Global central banks are looking at developing digital currencies to modernize their financial systems, ward off the threat from cryptocurrencies like bitcoin and speed up domestic and international payments. China is one of the most advanced in its effort.
Mu Changchun, director-general of the PBOC’s digital currency institute, laid out the new proposals at a Bank for International Settlements seminar.
“Interoperability should be enabled between CBDC (central bank digital currency) systems of different jurisdictions and exchange,” he said. The PBOC had shared the proposals with other central banks and monetary authorities, he said.
“Information flow and fund flows should be synchronized so as to facilitate regulators to monitor the transactions for compliance.”
As digital currencies such as bitcoin gain more traction with mainstream companies and investors, and as private efforts like the Facebook-backed Diem seek approval, the onus is on central banks to accelerate plans to issue digital cash to fend off threats to their control over money.
The PBOC is aiming to become the first major central bank to issue a CBDC, part of its push to internationalize the yuan and reduce dependence on the dollar-dominated payment system.
The European Central Bank is also exploring the introduction of a digital euro within the next five years. It’s running into opposition from Germany, where the Bundesbank worries that a digital euro could pose risks to banks.
A digital currency supplied by one central bank should not impede another central bank’s ability to carry out its mandate for monetary and financial stability.Mu Changchun, director-general of the PBOC's digital currency institute
Mu added that a key global rule should be a “fair supply of digital currencies” by world central banks to continue supporting the healthy evolution and financial stability of the international monetary system.
A “digital currency supplied by one central bank should not impede another central bank’s ability to carry out its mandate for monetary and financial stability,” he said.
China said separately on Thursday it would quicken pilot programs to develop its digital yuan, as it seeks to boost consumption to shore up economic growth.
Mu pointed out that retail-focused central bank digital cash could provide a key backup for widely used Chinese mobile payment methods such as Alipay and Tencent. “To provide a backup or redundancy for the retail payment system, the central bank has to step up and provide CBDC services to the retail payment market,” said Mu.

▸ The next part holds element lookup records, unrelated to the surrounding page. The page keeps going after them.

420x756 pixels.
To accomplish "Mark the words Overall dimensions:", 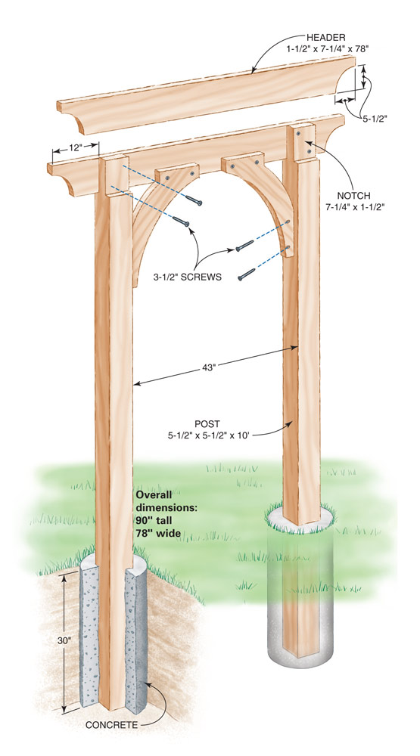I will tap(166, 502).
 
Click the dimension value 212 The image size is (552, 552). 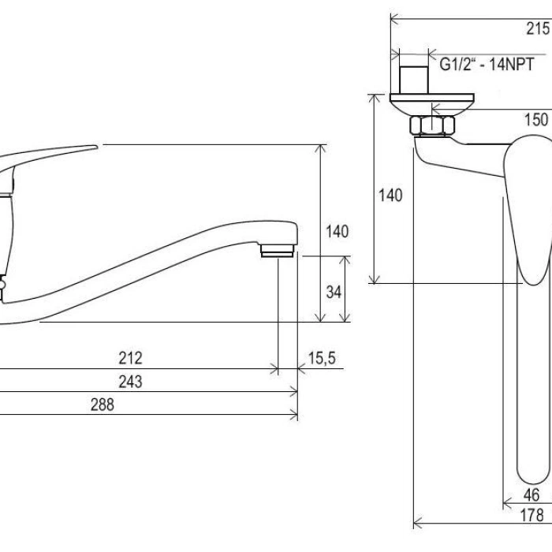coord(130,358)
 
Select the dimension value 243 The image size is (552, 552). coord(130,382)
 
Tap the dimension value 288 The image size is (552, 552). coord(102,405)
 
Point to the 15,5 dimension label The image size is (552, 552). coord(322,358)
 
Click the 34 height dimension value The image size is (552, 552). coord(334,292)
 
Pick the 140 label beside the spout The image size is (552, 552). coord(337,232)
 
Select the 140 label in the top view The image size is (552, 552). coord(390,195)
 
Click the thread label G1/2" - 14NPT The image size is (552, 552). coord(487,64)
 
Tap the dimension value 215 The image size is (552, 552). coord(538,28)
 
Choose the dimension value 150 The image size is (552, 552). coord(536,120)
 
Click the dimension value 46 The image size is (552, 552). coord(531,495)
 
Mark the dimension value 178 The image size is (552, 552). coord(532,516)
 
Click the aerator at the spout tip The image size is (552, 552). coord(277,251)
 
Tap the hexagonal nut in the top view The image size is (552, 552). coord(432,125)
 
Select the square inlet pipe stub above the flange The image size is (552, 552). coord(414,80)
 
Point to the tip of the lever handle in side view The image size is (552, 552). coord(97,147)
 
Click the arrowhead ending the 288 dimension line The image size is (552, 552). coord(293,414)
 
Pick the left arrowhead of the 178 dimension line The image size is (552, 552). coord(417,523)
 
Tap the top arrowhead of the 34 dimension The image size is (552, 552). coord(345,260)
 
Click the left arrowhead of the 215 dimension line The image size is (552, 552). coord(395,19)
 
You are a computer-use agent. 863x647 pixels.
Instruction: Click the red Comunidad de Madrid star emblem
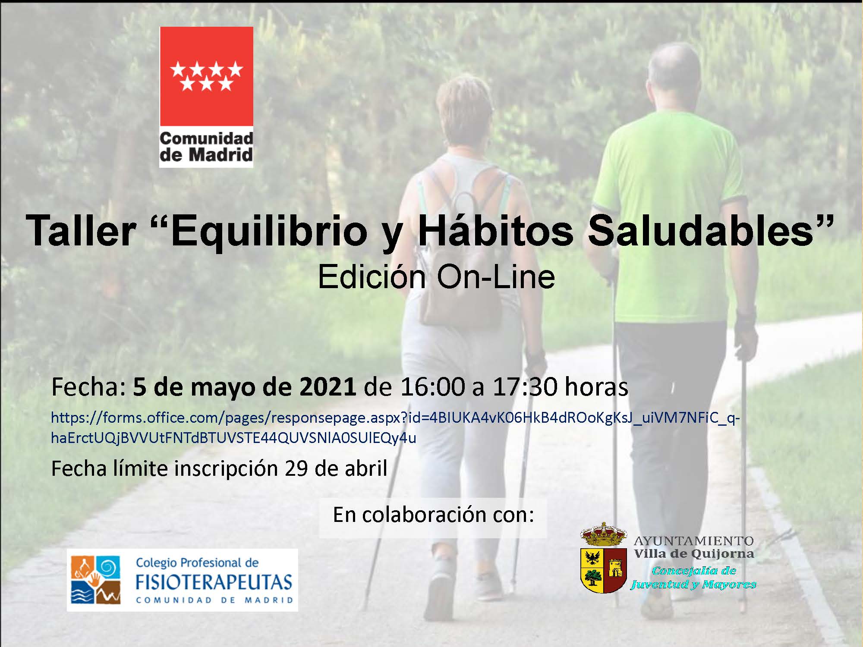point(206,76)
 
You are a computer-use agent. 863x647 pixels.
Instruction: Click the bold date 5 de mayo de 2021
point(244,387)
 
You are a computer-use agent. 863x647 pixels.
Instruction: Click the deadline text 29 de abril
point(336,468)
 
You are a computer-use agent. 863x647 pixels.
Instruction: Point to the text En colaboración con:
point(433,515)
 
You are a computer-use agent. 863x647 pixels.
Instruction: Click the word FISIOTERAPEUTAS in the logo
point(214,582)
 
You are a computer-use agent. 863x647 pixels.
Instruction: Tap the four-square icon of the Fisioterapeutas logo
point(96,580)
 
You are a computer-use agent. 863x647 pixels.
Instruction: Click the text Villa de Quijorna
point(694,554)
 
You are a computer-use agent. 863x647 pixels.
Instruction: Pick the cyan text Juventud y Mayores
point(693,584)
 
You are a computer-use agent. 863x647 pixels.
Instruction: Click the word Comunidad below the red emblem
point(206,139)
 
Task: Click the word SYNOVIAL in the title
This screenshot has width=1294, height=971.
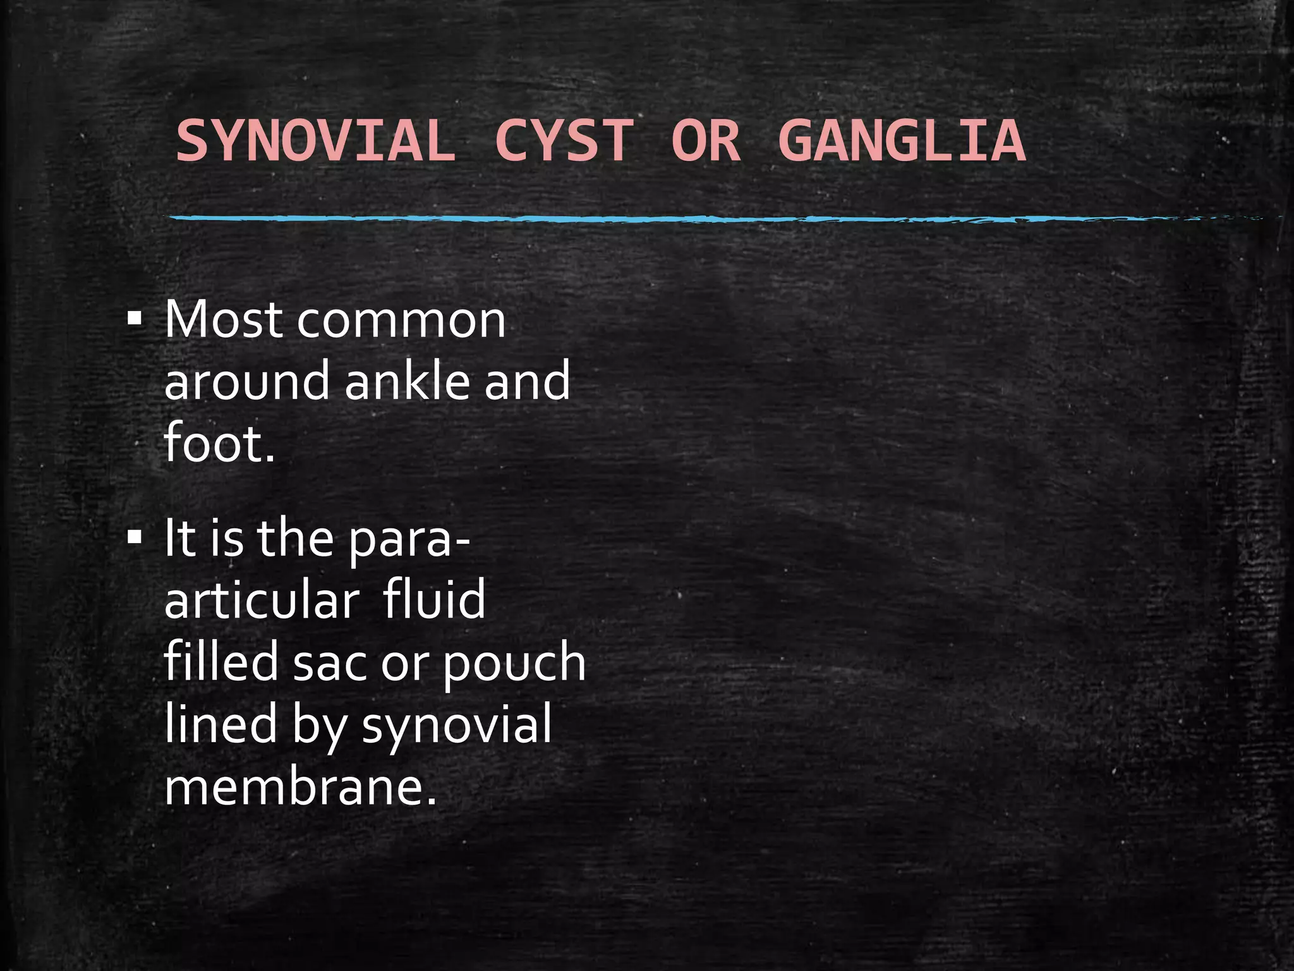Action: coord(315,140)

The PBOC is looking at developing digital currencies that could play a role in making domestic and international payments faster and cheaper for both large-scale and consumer transactions.
Retail payment giants such as Ant Group’s Alipay and Tencent’s WeChat Pay have become key financial infrastructure for the country, Mu said, adding that any future digital yuan would exist alongside — and not replace — such payment methods.
“Paperback notes and e-wallets will not vanish,” he said. “This process of this issuance of retail CBDC will be market-oriented approach, and they will co-exist and they will cooperate in this retail payment system.”